Could you set down, word for word, the stretch of the Sharon Norwood profile from "In recent months, her" through "became an artist."?

▶ [Source]:
-- Start --

Sharon Norwood is shown in her studio in Dunedin. The graphic artist turned fine artist has shown works recently at two spots in Midtown St. Petersburg. Behind her is a Caribbean-influenced take on Vermeer’s Girl With a Pearl Earring.
Published Sep. 25, 2014

Like most little girls, Sharon Norwood played with dolls and placed them in imaginative, storybook settings.

Because she is black, however, it was hard to relate to her inanimate playmates.

"All of my dolls were white dolls; I didn't have any black dolls," she said. "Those dolls weren't really available.''

So the little girl created story lines that suited her. Rather than the typical tale of Cinderella, she imagined herself in the role of the golden-haired princess with the fabled foot.

Norwood, now an emerging, multidisciplinary artist, is still drawing on her imagination in her paintings and clay sculptures.

"My work is mostly about identity,'' she said. "I attempt to rewrite and give a different narrative to popular images of blackness. It is like reading a book and imagining yourself as one with the characters.''

That is what she did in her rendition of Johannes Vermeer's famous 17th century painting, Girl With a Pearl Earring. She asked herself, "What would I look like in that space?''

In both paintings, the girl gazes backward over her left shoulder. But the blue scarf and brown robe on Norwood's girl look tailored for a Caribbean woman like herself and the red hues are stronger.

Although she began painting and sculpting just a few years ago, Norwood and her work are gaining notice.

In recent months, her pieces have been featured at the Dunedin Fine Art Center and two galleries in southern St. Petersburg — the Carter G. Woodson African American Museum and Gallerie 909.

In 2012, Norwood volunteered at the Midtown gallery of renowned glass artist Duncan McClellan. She had a "dynamic personality,'' said McClellan. "She was a hardworking artist.''

"I love her spirit,'' said Wallace Wilson, a professor of studio art who helped direct Norwood's studies at the University of South Florida in Tampa, where she earned a bachelor's in fine arts last year. "I think the best work she does embodies that spirit.''

Norwood, 47, was well into adulthood before she became an artist.

-- End --

▶ [Supplied entries]:

-- Start --

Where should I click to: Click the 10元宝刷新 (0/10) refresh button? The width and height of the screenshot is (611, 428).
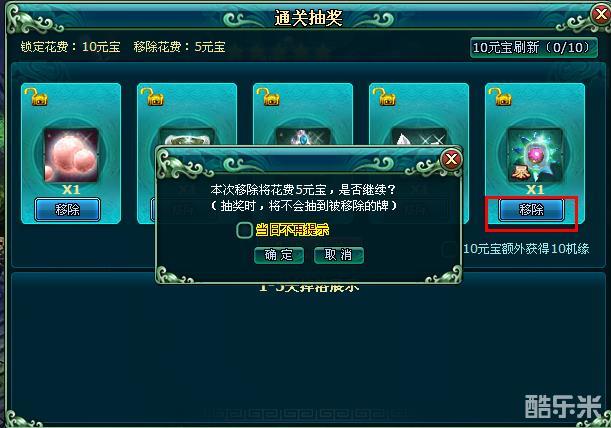click(533, 48)
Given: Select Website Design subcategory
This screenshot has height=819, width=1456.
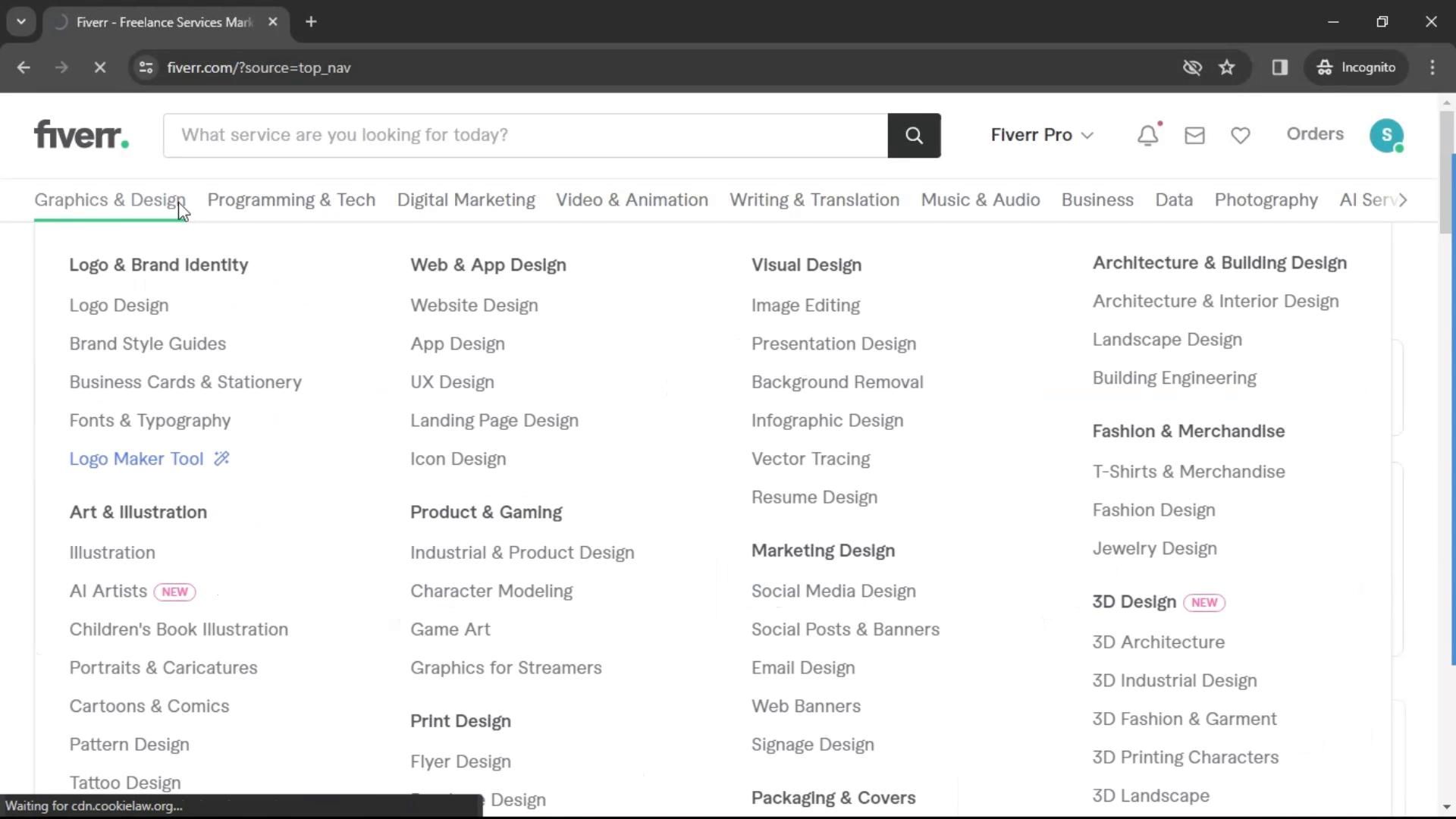Looking at the screenshot, I should (x=474, y=306).
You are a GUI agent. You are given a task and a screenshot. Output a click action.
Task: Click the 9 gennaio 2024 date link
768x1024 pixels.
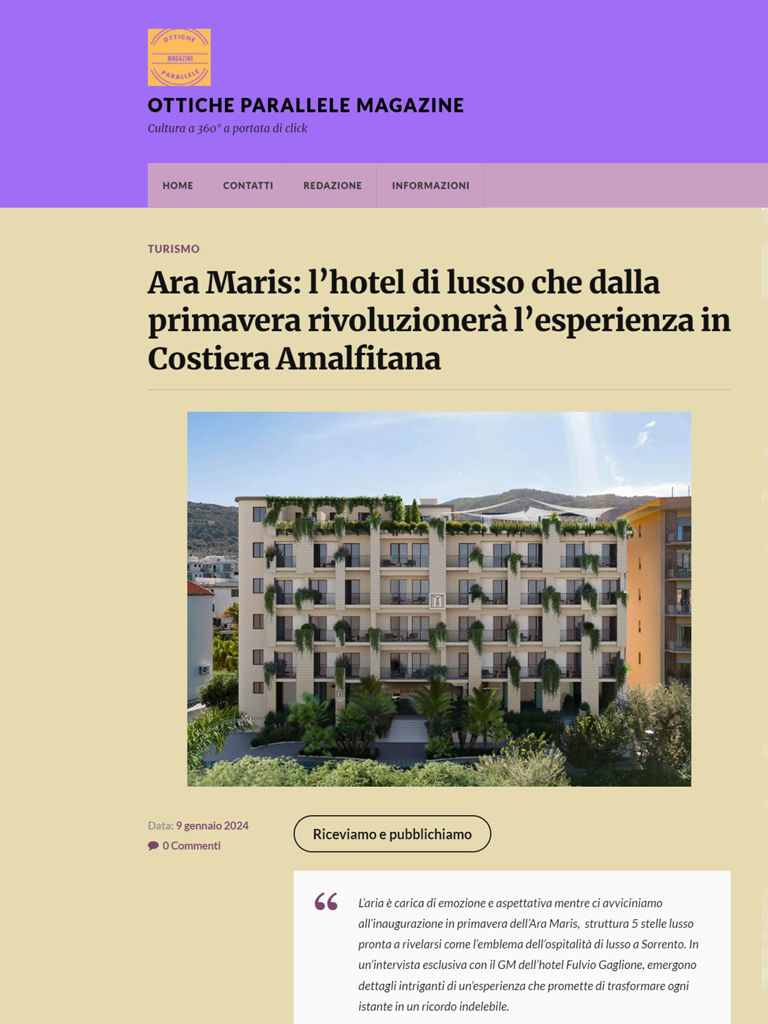pyautogui.click(x=212, y=825)
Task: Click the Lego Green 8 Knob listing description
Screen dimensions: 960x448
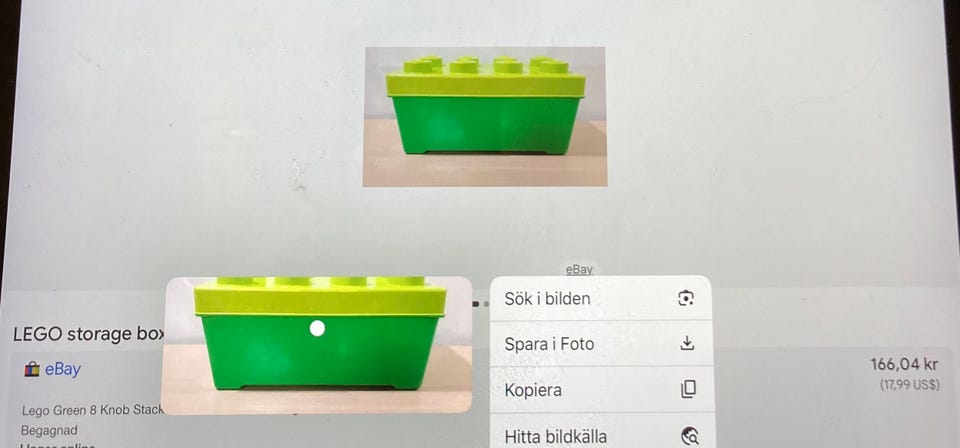Action: [x=92, y=410]
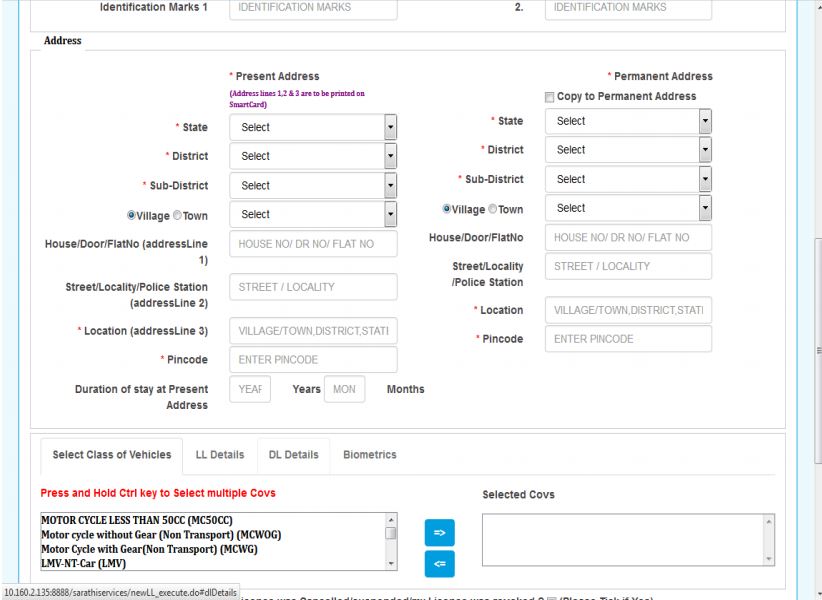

-- End --

▶ [Answer to the exercise]:
In recent months, her pieces have been featured at the Dunedin Fine Art Center and two galleries in southern St. Petersburg — the Carter G. Woodson African American Museum and Gallerie 909.

In 2012, Norwood volunteered at the Midtown gallery of renowned glass artist Duncan McClellan. She had a "dynamic personality,'' said McClellan. "She was a hardworking artist.''

"I love her spirit,'' said Wallace Wilson, a professor of studio art who helped direct Norwood's studies at the University of South Florida in Tampa, where she earned a bachelor's in fine arts last year. "I think the best work she does embodies that spirit.''

Norwood, 47, was well into adulthood before she became an artist.